§ **Work order**: Can you set down, word for word, every line from the one containing "at (522, 406)." through the end of the items below, with both ends included?

§ **Supplied entries**:
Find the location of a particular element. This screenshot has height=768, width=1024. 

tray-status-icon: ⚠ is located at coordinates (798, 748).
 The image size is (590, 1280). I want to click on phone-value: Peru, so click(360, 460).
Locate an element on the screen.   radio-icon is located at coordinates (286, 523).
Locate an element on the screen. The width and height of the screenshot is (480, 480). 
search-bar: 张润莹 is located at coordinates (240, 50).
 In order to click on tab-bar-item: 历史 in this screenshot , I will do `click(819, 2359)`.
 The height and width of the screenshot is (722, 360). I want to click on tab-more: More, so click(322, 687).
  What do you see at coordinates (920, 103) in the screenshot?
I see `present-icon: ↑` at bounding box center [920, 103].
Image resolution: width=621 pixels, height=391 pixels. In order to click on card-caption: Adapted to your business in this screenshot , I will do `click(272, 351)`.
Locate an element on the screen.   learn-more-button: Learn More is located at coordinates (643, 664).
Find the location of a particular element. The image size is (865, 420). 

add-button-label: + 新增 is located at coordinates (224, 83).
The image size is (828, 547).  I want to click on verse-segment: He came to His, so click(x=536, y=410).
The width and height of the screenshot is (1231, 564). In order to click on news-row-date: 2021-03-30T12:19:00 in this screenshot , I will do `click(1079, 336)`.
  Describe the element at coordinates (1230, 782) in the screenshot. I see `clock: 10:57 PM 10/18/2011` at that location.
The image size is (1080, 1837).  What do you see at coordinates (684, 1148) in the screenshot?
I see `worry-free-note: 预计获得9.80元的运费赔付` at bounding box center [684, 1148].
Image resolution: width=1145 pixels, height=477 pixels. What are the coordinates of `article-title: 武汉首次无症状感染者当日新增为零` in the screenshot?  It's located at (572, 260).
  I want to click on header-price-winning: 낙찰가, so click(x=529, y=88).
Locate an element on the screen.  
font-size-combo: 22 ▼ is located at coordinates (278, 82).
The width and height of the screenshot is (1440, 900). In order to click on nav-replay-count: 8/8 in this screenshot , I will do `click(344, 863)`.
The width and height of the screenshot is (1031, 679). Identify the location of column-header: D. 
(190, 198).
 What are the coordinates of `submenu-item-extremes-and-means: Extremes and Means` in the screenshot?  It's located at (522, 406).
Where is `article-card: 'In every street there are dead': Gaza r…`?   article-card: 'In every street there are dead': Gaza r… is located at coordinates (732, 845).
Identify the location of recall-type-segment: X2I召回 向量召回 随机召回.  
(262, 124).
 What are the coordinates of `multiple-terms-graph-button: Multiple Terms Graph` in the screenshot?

§ **Expected output**:
 What are the coordinates of `submenu-item-extremes-and-means: Extremes and Means` in the screenshot?  It's located at (522, 406).
Where is `article-card: 'In every street there are dead': Gaza r…`?   article-card: 'In every street there are dead': Gaza r… is located at coordinates (732, 845).
Identify the location of recall-type-segment: X2I召回 向量召回 随机召回.  
(262, 124).
 What are the coordinates of `multiple-terms-graph-button: Multiple Terms Graph` in the screenshot?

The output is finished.